Todd Goldberg: We’ve continued to execute on dispositions throughout the pandemic. While a fair amount was front-ended, we have done several billion dollars’ worth of sales—including some very large transactions—in the last few weeks. But we do think that, similar to the buy side, there are a number of investors that are out there looking for the two main property types we have conviction for, which again are industrial and multifamily. Multifamily has been the largest portion of our dispositions and I think that sector, from a valuation perspective, is really holding up well given the attractive terms and the availability of debt. We also own high quality assets in that sector, which has helped us to close dispositions during this time.

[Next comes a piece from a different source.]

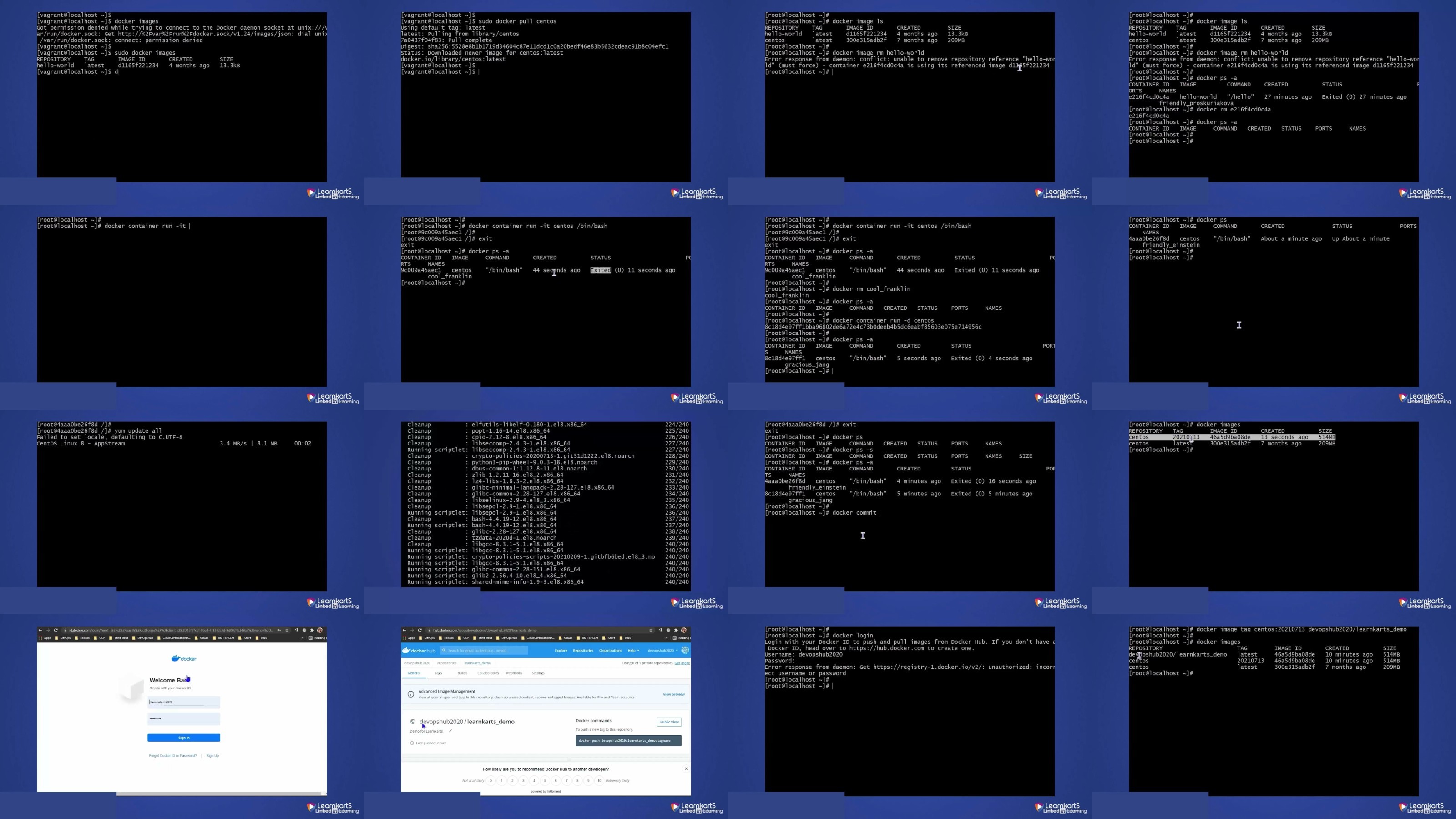Click the pencil icon beside Demo for Learnkarts
The image size is (1456, 819).
(x=450, y=731)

NREI: What have been the biggest challenges about completing acquisitions this year?
Todd Goldberg: Trying to create the right set of underwriting metrics has been a continuous challenge because they’ve had to change so much as the markets did. Right after the lockdowns began, the deep uncertainty felt around the world was reflected in the markets, especially the equity markets and some of the bond markets. All transactions seemed to stop and on a weekly basis, we were adjusting underwriting metrics. We’ve spent a lot of time with our internal teams across all investment strategies gathering real time information, which was made more difficult by the fact that transactions weren’t happening. Underwriting metrics have been and will continue to be a challenge in terms of both inputs and market forecasting as we continue to navigate the economic uncertainty.
NREI: Are there new geographic markets you are exploring as a result of the pandemic?
Todd Goldberg: From an overall geographic perspective, we’re diversified. We’re looking at all the major markets that have been hit a bit harder, including New York and San Francisco, for attractive pricing opportunities. Prior to the pandemic, we were focused on the Sunbelt markets and I think that has since been accelerated. But I wouldn’t necessarily say that because of the pandemic we’ve entered new geographic markets.
NREI: Are there markets you are trying to get out of?
Todd Goldberg: Not at this time. I think some markets will experience uncertainty for longer, including the larger urban cities like New York, DC, Boston or San Francisco, but that’s not a reason for us to exit those markets and we believe they’ll bounce back long term and still will be target markets for us.
NREI: At this point is it fair to say the commercial real estate market is in a downturn? How long do you expect this downturn to last and how severe can it be?
Todd Goldberg: I wouldn’t say that the entire market is in a downturn. I think it’s bifurcated—maybe more so than we’ve ever seen. There is capital that is eager to participate in the industrial and multifamily sectors, as well as certain alternative asset classes including self-storage, data centers, and manufactured housing. Other sectors of real estate—certainly retail and hospitality, as well as office to an extent—are experiencing more uncertainty as to when people return to a normalized reality. How long it lasts exactly, I’m not sure, but I hope that we will get a better sense over the next year.
NREI: What is your outlook on the investment market for the next year and then for the next three years?
Todd Goldberg: The next year will continue to be choppy as we navigate the impacts of the pandemic and the elections. We’re likely to see a muted number of transactions and some volatility in those that do take place, meaning that there may be stress sales over the next year or so. I think the market over the next year is going to be relatively quiet, certainly during the front-end of it. Looking out over the three-year period, the transaction volume will pick up, hopefully the virus will be behind us, the election will be over, and we’ll be back to the office post-pandemic. The amount of available capital willing to invest in real estate is a large sum and I think that, combined with low interest rates for the foreseeable future, makes the three-year outlook extremely positive.